Overtourism, a Firenze Fiavet e Federalberghi a confronto con Airbnb
10 Novembre 13:44 2017 Stampa questo articolo

Fiavet Toscana e Federalberghi Firenze uniscono le forze per parlare di turismo sostenibile e overtourism con un convegno che si terrà il prossimo 20 novembre 2017 a Firenze presso l’Auditorium della Cassa di Risparmio. Al centro del dibattito il cambiamento delle città d’arte e come i nuovi flussi turistici stanno cambiando la fisionomia delle destinazioni, allontanando la popolazione residente e le attività produttive dai centri storici.

“Il fenomeno è globale e si parla di airification delle città – sottolinea la nota congiunta delle due associazioni – La posizione dominante sul mercato è stata acquisita con una strategia vincente ed al passo coi tempi, attraversando le lacune di una legislazione insufficiente e la non certezza delle regole. Tuttavia ci sono due questioni non eludibili: prima, la tutela del patrimonio con  la difesa dell’identità urbana e del tessuto sociale ed economico che la contraddistingue; seconda, la cura del customer, che si declina in tutela del consumatore e controllo sulla qualità dell’offerta, in qualunque forma si costituisca”.

Tra i partecipanti ci saranno Linda B. Rosenthal, New York State assembly member, Tom Copley della Greater London Authority, Francesco Palumbo, segretario generale Turismo del Mibact, Anna Paola Concia, assessora al Turismo di Firenze e Alessandro Tommasi, public policy manager di Airbnb Italy.

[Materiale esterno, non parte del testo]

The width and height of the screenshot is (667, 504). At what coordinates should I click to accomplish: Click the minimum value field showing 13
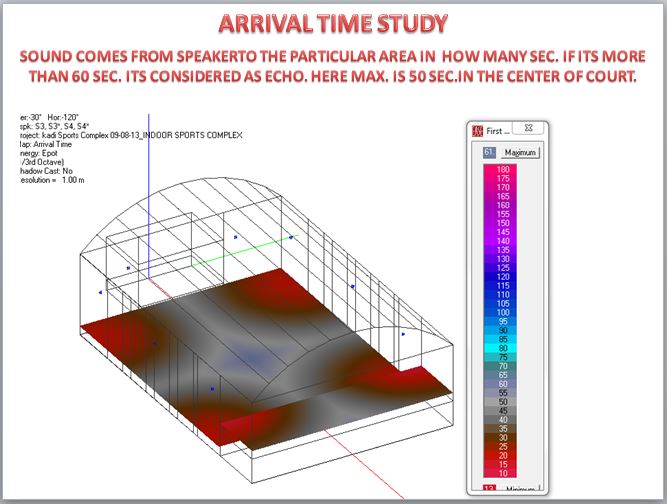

Firenze oggi è la seconda città in Europa, alle spalle della sola Parigi, per numero di alloggi offerti da Airbnb in rapporto al numero dei residenti (66.898 nel centro storico): 9226 gli alloggi offerti ai turisti, con un grado di occupazione dell’83%2. Tutto questo genera un giro d’affari di  oltre 15 milioni di euro a settembre 2017, e questo soltanto a Firenze.